Gastronomía
Amor al buñuelo
Todavía recordamos aquella maravillosa docena de buñuelos como muestra inequívoca de un amor adolescente a la calabaza
En el interior del AVE camino de Valencia se disparan las palabras y los comentarios, en los asientos más próximos, con precisión, del presente más inmediato en la búsqueda de la trilogía soñada, buñuelos, churros y chocolate al llegar al destino. Escucho con nitidez, viajan al pasado con una nostálgica conversación. En la sencillez está la virtud y todavía hoy recuerdan aquella maravillosa docena de buñuelos como muestra inequívoca de un amor adolescente a la calabaza. Del pasado se ocupan al recordar los buñuelos que marcaron una madrugada de fallas. Y el olvido perdura de aquellos otros que pasaron de puntillas durante la noche. Aunque la fuerza hegemónica del protagonista y la fidelidad de los contertulios anónimos hacia él se mantiene, los churros y las porras participan como secundarios de lujo en la tertulia.

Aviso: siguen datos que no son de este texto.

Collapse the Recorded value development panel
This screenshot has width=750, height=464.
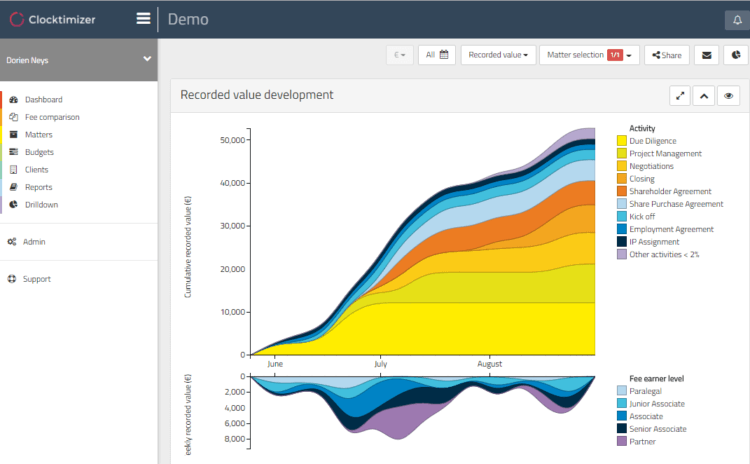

La charla improvisada se convierte en el máster goloso más barato que hemos pagado en nuestra vida y genera una pronta empatía a pie de andén. En la calle se observa ya la significación especial del momento. Sobran razones. Los buñuelos, con nombre propio, con los que tenemos una relación intermitente, llegan siempre sincronizados en la antesala de la semana fallera, pura simbiosis, de manera casi perpetua, para deslumbrar el envoltorio de miles de paladares.
Sin discutir la idoneidad de la churrería, cercana a la estación de Valencia Joaquín Sorolla nos acercamos mientras observamos el humo estimulante de la sartén a pleno rendimiento y tenemos la primigenia oportunidad de probar unos buñuelos recién hechos que provocan la total adhesión. La gran paila se convierte en un prodigio escénico como postal de enorme belleza plástica. El baño en el aceite caliente se transforma en una caja de resonancia de donde salen las frutas de sartén y prevalece una asombrosa continuidad en forma de ola donde reina el vaivén que provoca la brillante espumadera.
La movilización popular a favor de los buñuelos se consolida en unos minutos: aventureros, atrevidos, curiosos, conversos golosos, especialistas de la dulce intriga y valientes celíacos, componen el ejército de la cola. Ya estamos todos.
Se escucha el eco gustativo, «Umm ! qué buenos, están todavía mejor que los que probamos ayer»¡. Los buñuelos tienen un efecto amnésico que resplandece cuando la jornada llega a su fin. El encuentro abandera el fin del viaje. Al final, un año más, nos encontramos, liderando en la parada de taxi, una masiva movilización de clientes satisfechos pero cabreados por no haber pedido más buñuelos. Volver a empezar, en busca de la cola. No aprenderemos.
No todos caminarán por la senda adecuada y la desigualdad se hará patente de puesto en puesto. Por eso se amontonan las razones para programar paradas con incuestionable éxito en las churrerías ya conocidas, sin descartar alguna sorpresa anónima. Si observan algo que les dice que no, busque otro kiosco. El apocalipsis buñolero siempre envía anticipados mensajes. Ya se sabe dónde estén las intuiciones sobra la consideración de los supuestos.
El viaje a través de las churrerías y chocolaterías supondrá vivir una delirante alquimia de encuentros. En algún punto del camino se fusionarán. Si hay una misión (im)posible es intentar encajonar la pasión por los buñuelos sin olvidar los inevitables churros.
El trayecto en taxi nos muestra que las churrerías ya laten situadas en puntos estratégicos de la ciudad, sin área de descanso. Es el momento idóneo para descubrir la ubicuidad de esta personalidad dulce y distinta que opera en goloso monopolio.
Por último, transcribo una reflexión que me traslada la entrañable y veterana pareja de expertos. Hay buñuelos que habitan su propio mundo y cuyo sabor es una dulce postal enviada con voluntad planeada que nos permite descubrir filones golosos bajo un torrente de colas. Hay dudas que se diluyen con el tiempo, tras despedirme me rindo a la evidencia. Esto no puede ser más que una declaración de amor al buñuelo.